Фрагмент интервью:
◇ ◇ ◇
И БЕЗДНЫ МРАЧНОЙ НА КРАЮ

"Независимая газета"
27.06.1996
Григорий Заславский

Евгений Миронов стал другим

Евгений Миронов (р.1966) окончил курс профессора О.П. Табакова в Школе-студии МХАТ и был приглашен в Театр-студию п/р Олега Табакова. Играет в спектаклях театра "Звездный час по местному времени", "Ревизор", "Бумбараш", "Анекдоты". В спектакле Петера Штайна "Орестея" выступил в роли Ореста, сыграл у Валерия Фокина Ивана Карамазова в спектакле театра "Современник" "Карамазовы И АД". В мае этого года был удостоен звания заслуженный артист РФ. Фильм "Ревизор", где Е.Миронов играет Хлестакова, был показан на "Кинотавре"-96.

— Есть ли какие-нибудь темы, на которые ты не хочешь говорить?

— Если говорить честно, я давно не давал интервью. Все репетировал, было не до этого. А как несколько интервью дал, так все какие-то дурацкие вопросы: что я кушаю, где сплю и куда еду отдыхать. Мне не хочется об этом говорить.

— Понятно. Поговорим тогда о другом. Как ты думаешь, что такое имидж актера?

— Я назвал бы это по-другому – стиль. Стиль, конечно же, был всегда. Но вопросом, как он достигается, я не задавался. Я думаю, что это больше происходит подсознательно.

— О тебе сложилось представление, как о типичном русском парне с открытым, добрым лицом, актере на роли мальчиков, которые оказываются в армии или где-то еще. И вдруг тебя приглашает Фокин на совершенно неожиданную роль Ивана Карамазова. Смена стиля?
◇ ◇ ◇
Ответьте на вопросы по фрагменту интервью.
1. У какого профессора Евгений Миронов окончил курс в Школе-студии МХАТ?
2. Какое звание получил Миронов в мае?
3. Каким словом Миронов предпочел бы заменить слово «имидж»?
Данные для этого упражнения не понадобятся.

Исходные данные:
◇ ◇ ◇
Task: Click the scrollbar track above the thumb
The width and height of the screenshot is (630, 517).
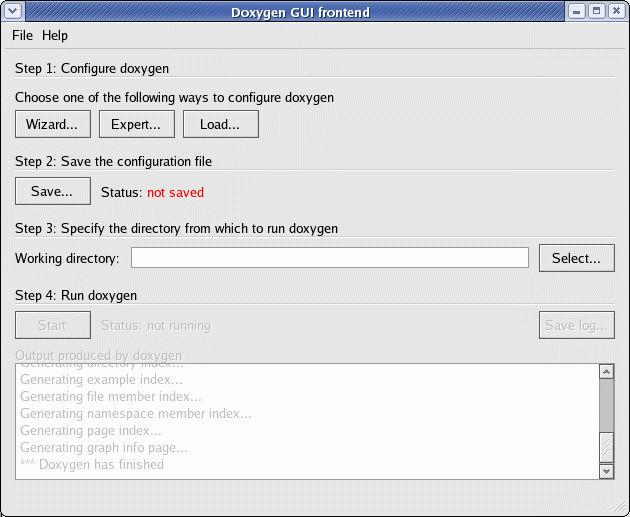Action: 605,405
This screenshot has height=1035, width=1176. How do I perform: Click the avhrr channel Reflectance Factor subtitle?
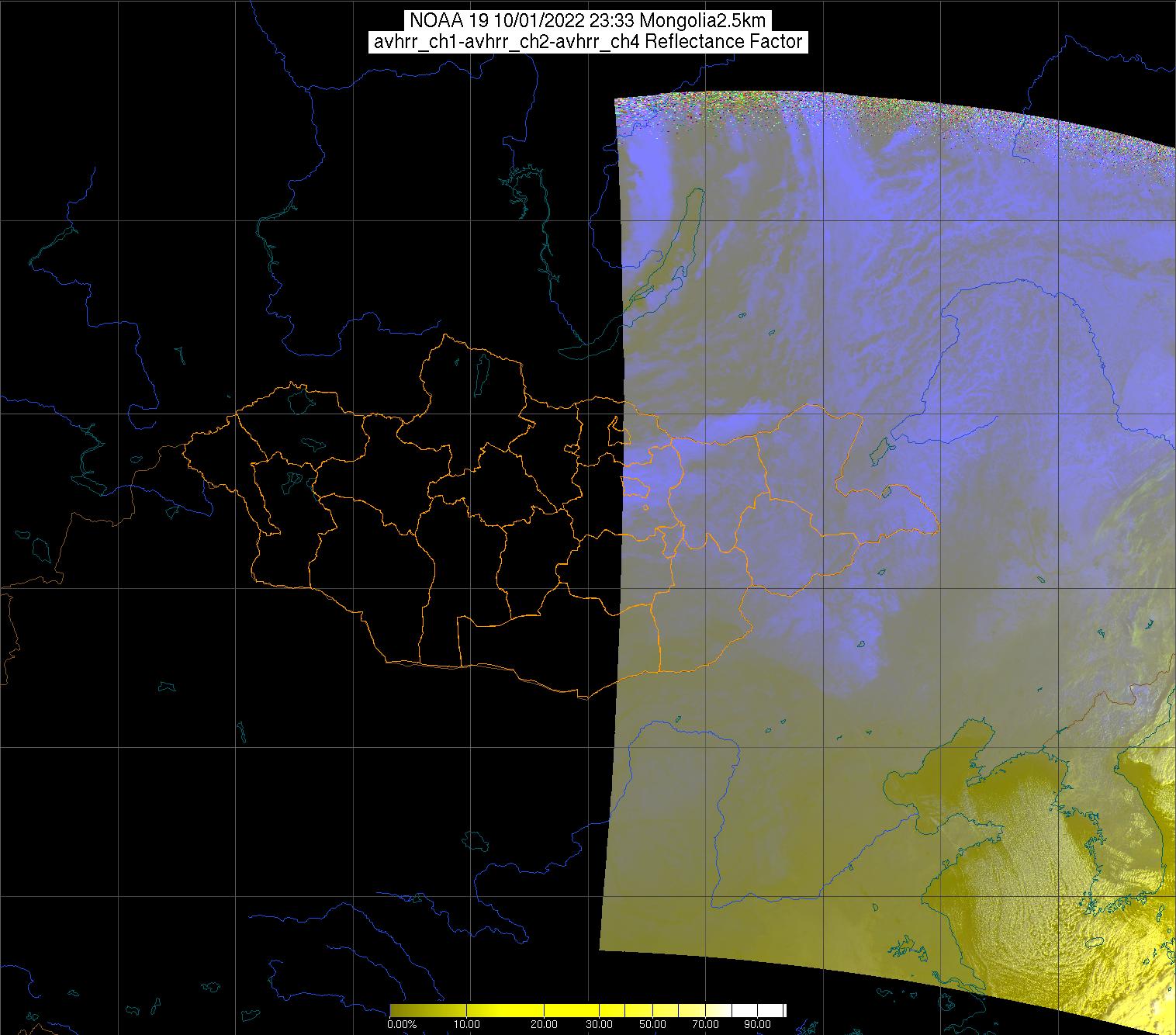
◇ ◇ ◇
Письменный ответ:
1. Миронов окончил курс профессора О.П. Табакова.
2. Он был удостоен звания заслуженного артиста РФ.
3. Миронов назвал бы это стилем.